Apesar de Guaidó ter afirmado ao longo do dia que tinha os militares do seu lado, nenhuma unidade militar aderiu à iniciativa nem se confirmou qualquer deserção de altas patentes militares fiéis a Nicolás Maduro.

Entretanto, o opositor venezuelano Leopoldo López e a sua família estão na Embaixada do Chile em Caracas, onde, segundo o ministro dos Negócios Estrangeiros chileno, entraram como "convidados".

Leopoldo López, que cumpria uma pena de cerca de 14 anos em regime de prisão domiciliária, foi hoje libertado e surgiu junto do autoproclamado Presidente da Venezuela, Juan Guaidó

Alguns utilizadores indicaram, ao longo do dia, que perderam o acesso a redes sociais (como o Twitter, o YouTube ou o Facebook), enquanto as comunicações telefónicas estiveram muitas vezes interrompidas.

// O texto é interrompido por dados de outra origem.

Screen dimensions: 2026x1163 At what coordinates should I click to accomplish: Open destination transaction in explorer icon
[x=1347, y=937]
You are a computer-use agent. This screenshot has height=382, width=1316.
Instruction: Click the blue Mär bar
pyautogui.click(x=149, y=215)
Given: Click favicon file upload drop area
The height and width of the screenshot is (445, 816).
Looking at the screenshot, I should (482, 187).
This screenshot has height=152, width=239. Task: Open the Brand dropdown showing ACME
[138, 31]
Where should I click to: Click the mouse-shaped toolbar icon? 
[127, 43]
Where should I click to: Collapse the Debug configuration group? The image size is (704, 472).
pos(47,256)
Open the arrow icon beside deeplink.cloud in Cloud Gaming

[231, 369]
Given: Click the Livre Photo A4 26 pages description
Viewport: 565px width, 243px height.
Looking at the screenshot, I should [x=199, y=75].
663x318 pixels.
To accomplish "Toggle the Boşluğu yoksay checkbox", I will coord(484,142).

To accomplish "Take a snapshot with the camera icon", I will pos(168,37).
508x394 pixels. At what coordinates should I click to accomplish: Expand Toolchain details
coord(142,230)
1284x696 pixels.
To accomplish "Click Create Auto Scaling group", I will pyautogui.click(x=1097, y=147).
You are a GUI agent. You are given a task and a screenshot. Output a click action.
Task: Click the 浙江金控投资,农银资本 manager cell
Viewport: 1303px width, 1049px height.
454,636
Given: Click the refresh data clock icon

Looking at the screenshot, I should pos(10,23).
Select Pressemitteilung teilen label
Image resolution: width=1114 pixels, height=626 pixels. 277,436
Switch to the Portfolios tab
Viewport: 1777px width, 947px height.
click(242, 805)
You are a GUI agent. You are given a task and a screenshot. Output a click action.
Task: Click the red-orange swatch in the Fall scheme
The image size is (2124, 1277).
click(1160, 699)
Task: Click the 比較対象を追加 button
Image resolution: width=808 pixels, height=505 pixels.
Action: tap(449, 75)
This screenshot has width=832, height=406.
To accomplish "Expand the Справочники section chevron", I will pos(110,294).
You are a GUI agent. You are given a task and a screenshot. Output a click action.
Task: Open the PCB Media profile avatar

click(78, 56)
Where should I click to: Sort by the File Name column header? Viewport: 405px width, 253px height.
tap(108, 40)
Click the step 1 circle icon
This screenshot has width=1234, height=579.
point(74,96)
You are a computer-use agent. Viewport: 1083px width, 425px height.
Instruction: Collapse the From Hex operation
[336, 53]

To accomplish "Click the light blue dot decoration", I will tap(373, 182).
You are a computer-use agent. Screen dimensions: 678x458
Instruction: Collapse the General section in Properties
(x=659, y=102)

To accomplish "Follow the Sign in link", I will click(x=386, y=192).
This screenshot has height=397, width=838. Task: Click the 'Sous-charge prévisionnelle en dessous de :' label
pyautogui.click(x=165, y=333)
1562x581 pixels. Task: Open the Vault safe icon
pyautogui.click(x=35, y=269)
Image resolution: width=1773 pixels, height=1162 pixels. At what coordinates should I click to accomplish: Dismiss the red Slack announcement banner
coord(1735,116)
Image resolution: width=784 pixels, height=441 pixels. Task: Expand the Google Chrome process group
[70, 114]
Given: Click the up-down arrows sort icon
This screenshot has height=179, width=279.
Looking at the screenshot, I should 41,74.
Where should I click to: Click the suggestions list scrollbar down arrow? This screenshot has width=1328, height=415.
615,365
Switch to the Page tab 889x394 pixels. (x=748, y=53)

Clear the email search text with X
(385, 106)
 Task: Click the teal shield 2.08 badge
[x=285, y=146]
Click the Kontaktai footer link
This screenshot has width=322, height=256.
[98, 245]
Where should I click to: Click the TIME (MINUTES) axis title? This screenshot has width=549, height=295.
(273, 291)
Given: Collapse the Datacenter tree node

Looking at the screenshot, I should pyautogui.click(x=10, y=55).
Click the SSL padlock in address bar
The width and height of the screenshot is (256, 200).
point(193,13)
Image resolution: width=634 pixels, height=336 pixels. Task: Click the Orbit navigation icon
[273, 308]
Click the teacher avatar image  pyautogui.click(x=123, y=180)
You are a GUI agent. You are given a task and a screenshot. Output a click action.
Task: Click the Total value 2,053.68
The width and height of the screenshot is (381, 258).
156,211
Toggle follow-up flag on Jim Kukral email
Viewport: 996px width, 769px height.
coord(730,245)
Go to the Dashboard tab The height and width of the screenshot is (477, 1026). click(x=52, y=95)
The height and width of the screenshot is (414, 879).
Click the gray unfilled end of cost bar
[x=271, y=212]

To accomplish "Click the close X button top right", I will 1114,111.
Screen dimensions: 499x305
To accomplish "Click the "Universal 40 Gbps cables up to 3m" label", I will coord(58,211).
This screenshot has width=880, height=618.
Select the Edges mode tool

Já durante a noite, Juan Guaidó, insistiu que o Chefe de Estado, Nicolás Maduro, não tem "o apoio nem o respeito" das Forças Armadas e apelou aos venezuelanos para voltarem às ruas para uma "rebelião pacífica"

"Maduro não tem o apoio, nem o respeito das Forças Armadas. Muito menos do povo da Venezuela, porque não protege ninguém, porque não oferece resultados nem soluções", disse Guaidó num vídeo divulgado através do Twitter.

Poucos minutos mais tarde, Maduro apelou, durante um discurso ao país, transmitido em simultâneo, de forma obrigatória, pelas rádios e televisões venezuelanas, desde o palácio presidencial de Miraflores, às Forças Armadas Bolivarianas (FAB) para que mantenham "lealdade absoluta" ao seu Governo, no mesmo dia em que um grupo de militares venezuelanos apoiaram uma tentativa de golpe do líder opositor Juan Guaidó.

"Chamo as FAB a unirem-se cada vez mais ao povo e à lealdade absoluta e a ter presente o provérbio do coração, que diz: leia sempre, traidores nunca. Junto do povo, sempre. Junto da Constituição", disse.

Face à situação que se vive na Venezuela, o Governo português já indicou que, até ao início da noite em Portugal, não havia registo de problemas com a comunidade portuguesa.